**What the task asks**. Where the line containing "Given: Click the" appears, start repeating, and continue exactly through the last line below, adding nothing. Include no pictures.

Stored items from a collection
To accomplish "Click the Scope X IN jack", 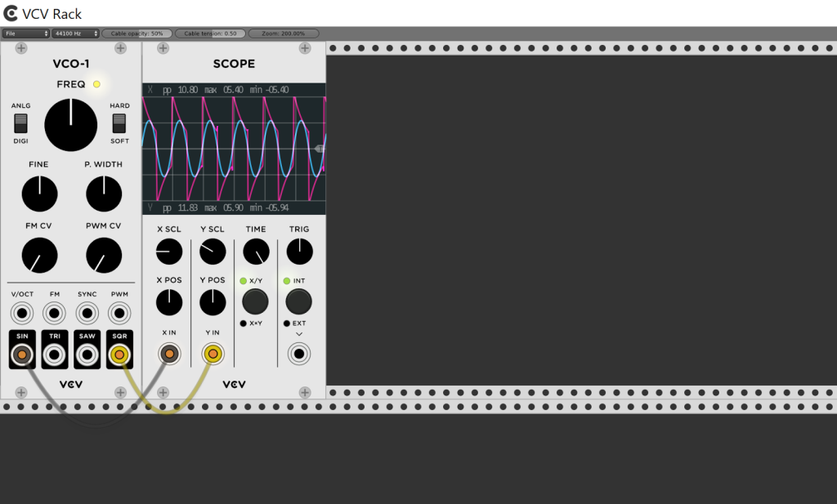I will pos(169,354).
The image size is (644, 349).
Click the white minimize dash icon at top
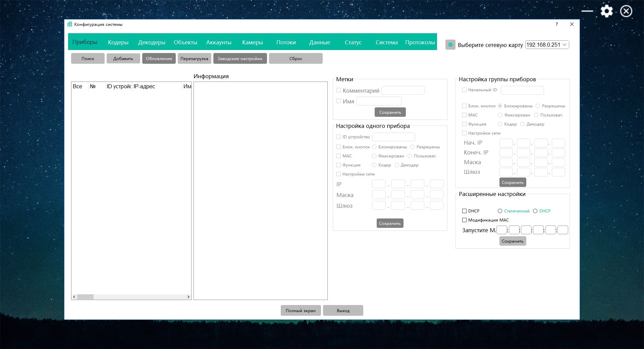point(587,11)
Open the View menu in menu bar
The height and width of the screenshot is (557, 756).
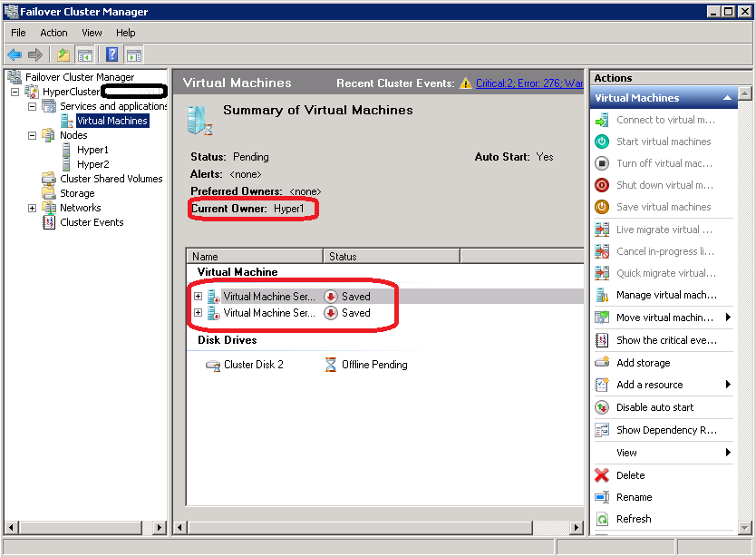pos(92,33)
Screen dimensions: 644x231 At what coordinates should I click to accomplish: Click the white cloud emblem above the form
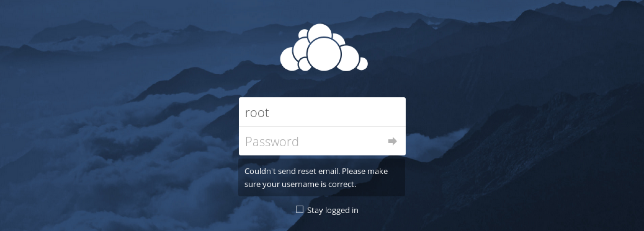click(324, 47)
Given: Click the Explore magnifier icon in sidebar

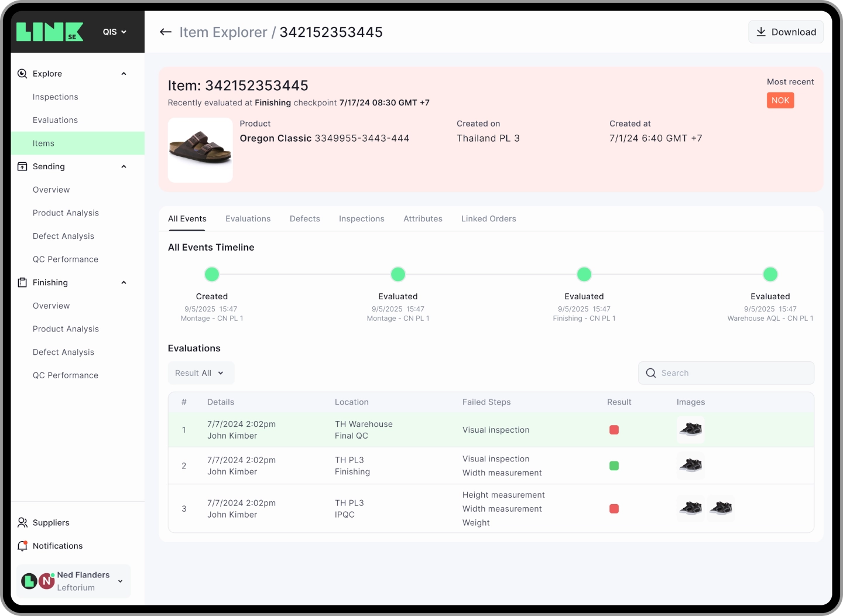Looking at the screenshot, I should (x=22, y=74).
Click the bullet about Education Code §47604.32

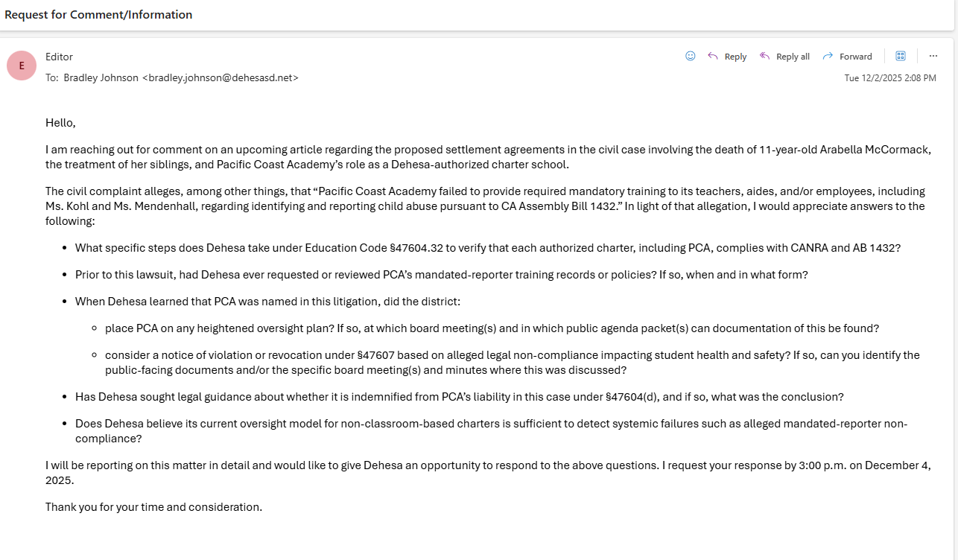488,247
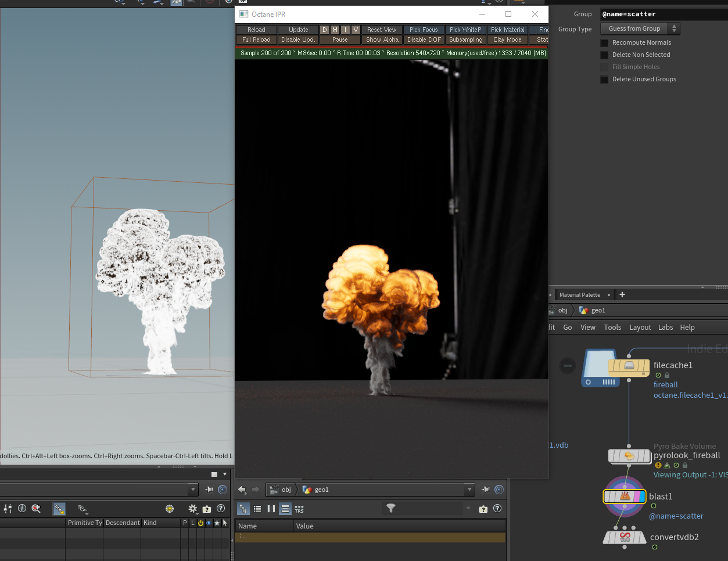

**Finished task**.
Given: Click the Explore magnifier icon in sidebar

Looking at the screenshot, I should (x=22, y=74).
Click the bullet about Education Code §47604.32

488,247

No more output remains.